Pertama, pada tataran bahasa, Prof. Acikgoz menegaskan bahwa bahasa bukanlah cermin pasif realitas, tetapi konstruksi ideologis yang membentuk cara kita berpikir dan memahami dunia. Karena itu, setiap penerjemahan dan penafsiran teks suci tidak pernah benar-benar netral. Ia selalu beroperasi di dalam “ekosistem makna” yang diciptakan oleh budaya dan kekuasaan. Bahasa menjadi medan tarik-menarik antara upaya mencari kebenaran dan kecenderungan mempertahankan dominasi. Namun, hermeneutika memberi ruang bagi manusia untuk tetap mencari makna dengan kesadaran kritis bahwa setiap penafsiran adalah hasil dialog antara teks, konteks, dan penafsir.

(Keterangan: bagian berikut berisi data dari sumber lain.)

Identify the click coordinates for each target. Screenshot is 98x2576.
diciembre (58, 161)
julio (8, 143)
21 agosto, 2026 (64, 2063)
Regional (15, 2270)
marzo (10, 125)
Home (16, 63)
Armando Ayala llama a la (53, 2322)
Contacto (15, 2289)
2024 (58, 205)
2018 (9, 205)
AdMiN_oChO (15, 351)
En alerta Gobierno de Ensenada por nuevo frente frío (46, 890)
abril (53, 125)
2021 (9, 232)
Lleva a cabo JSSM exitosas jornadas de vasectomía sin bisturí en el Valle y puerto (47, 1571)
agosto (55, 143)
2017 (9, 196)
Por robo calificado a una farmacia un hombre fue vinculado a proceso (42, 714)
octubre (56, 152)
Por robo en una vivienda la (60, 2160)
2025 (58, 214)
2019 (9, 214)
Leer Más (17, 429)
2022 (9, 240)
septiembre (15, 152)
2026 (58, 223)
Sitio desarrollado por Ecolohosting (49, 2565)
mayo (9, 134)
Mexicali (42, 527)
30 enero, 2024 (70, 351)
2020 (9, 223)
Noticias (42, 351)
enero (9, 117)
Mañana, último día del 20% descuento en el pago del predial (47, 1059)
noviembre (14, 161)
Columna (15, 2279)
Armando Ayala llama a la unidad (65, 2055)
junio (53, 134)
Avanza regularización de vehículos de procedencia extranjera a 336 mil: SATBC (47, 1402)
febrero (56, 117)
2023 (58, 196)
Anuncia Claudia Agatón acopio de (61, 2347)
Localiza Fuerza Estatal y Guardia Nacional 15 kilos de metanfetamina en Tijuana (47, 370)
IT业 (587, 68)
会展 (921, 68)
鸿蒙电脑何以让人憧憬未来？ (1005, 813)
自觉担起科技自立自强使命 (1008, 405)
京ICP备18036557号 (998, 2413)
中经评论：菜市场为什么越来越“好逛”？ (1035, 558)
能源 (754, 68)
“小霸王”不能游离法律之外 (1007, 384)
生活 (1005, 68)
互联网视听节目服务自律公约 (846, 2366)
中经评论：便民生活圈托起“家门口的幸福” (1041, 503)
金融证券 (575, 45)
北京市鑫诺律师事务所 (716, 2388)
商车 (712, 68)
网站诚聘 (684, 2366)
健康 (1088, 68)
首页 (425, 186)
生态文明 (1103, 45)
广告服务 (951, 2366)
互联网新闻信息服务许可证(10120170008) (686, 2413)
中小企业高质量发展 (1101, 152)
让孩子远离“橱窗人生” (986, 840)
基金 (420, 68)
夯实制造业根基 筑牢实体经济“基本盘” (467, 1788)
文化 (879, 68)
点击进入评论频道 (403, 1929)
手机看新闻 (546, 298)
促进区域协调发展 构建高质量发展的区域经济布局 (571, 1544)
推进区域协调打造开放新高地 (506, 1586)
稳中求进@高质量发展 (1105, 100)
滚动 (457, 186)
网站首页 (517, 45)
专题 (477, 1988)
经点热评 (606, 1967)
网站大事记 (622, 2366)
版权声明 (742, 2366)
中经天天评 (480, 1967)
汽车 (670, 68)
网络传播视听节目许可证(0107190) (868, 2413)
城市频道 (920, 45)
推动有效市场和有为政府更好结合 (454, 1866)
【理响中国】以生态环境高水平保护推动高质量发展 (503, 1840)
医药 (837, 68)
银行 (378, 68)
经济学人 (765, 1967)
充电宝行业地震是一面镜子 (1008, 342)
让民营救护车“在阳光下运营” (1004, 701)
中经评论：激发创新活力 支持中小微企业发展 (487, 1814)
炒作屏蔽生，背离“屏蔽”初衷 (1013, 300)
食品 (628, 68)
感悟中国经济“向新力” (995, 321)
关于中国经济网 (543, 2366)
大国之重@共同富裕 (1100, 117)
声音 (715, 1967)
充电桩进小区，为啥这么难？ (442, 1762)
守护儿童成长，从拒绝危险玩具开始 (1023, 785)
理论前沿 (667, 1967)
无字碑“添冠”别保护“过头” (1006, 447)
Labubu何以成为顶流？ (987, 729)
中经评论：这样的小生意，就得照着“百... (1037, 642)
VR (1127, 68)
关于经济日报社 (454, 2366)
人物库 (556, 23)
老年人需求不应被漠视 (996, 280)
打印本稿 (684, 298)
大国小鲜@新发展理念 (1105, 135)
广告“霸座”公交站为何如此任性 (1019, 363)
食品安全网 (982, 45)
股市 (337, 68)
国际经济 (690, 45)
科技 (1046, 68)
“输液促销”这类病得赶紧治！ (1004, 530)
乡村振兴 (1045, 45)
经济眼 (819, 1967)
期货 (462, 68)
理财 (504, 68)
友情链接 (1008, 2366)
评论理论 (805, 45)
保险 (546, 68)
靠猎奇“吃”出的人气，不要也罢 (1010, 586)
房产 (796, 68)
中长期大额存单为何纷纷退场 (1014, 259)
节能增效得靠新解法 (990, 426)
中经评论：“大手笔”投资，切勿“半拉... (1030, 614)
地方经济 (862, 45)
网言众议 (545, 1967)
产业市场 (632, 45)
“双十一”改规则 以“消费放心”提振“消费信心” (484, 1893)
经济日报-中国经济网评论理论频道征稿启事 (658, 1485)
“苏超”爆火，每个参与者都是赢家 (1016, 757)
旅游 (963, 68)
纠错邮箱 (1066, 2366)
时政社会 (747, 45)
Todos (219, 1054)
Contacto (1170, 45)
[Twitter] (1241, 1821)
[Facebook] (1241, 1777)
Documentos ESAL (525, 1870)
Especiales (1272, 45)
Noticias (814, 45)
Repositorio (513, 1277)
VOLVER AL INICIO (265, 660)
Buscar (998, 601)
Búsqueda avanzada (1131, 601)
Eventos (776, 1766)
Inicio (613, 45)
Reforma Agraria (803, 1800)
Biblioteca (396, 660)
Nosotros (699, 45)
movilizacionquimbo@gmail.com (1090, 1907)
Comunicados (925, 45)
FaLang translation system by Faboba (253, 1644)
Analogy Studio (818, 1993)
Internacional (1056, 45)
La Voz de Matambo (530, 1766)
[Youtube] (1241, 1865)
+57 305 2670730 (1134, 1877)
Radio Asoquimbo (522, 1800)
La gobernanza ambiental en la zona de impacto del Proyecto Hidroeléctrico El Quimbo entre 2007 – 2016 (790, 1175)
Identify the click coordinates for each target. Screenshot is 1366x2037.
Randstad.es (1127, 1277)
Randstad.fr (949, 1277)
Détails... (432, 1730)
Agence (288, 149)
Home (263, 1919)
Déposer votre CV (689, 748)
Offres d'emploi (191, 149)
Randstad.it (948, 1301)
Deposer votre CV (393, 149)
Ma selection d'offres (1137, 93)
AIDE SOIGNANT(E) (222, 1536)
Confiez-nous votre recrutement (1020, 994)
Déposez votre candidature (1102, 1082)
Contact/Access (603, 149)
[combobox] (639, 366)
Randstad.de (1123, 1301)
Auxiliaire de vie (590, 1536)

Kedua, dilema antara partikularitas dan universalitas teks suci menunjukkan bahwa wahyu selalu berinteraksi dengan konteks sejarah. Al-Qur’an turun di tengah masyarakat yang spesifik, namun mengandung nilai-nilai yang menuntun pada universalitas etika. Tantangan umat beragama masa kini bukanlah meniru bentuk lahir teks, tetapi menyuling esensi moral dan nilai kemanusiaannya agar tetap relevan dalam lintasan zaman. Dengan demikian, tafsir tidak boleh berhenti pada “apa yang tertulis,” tetapi harus bergerak menuju “apa yang dimaksudkan” oleh teks dalam terang kemaslahatan manusia modern.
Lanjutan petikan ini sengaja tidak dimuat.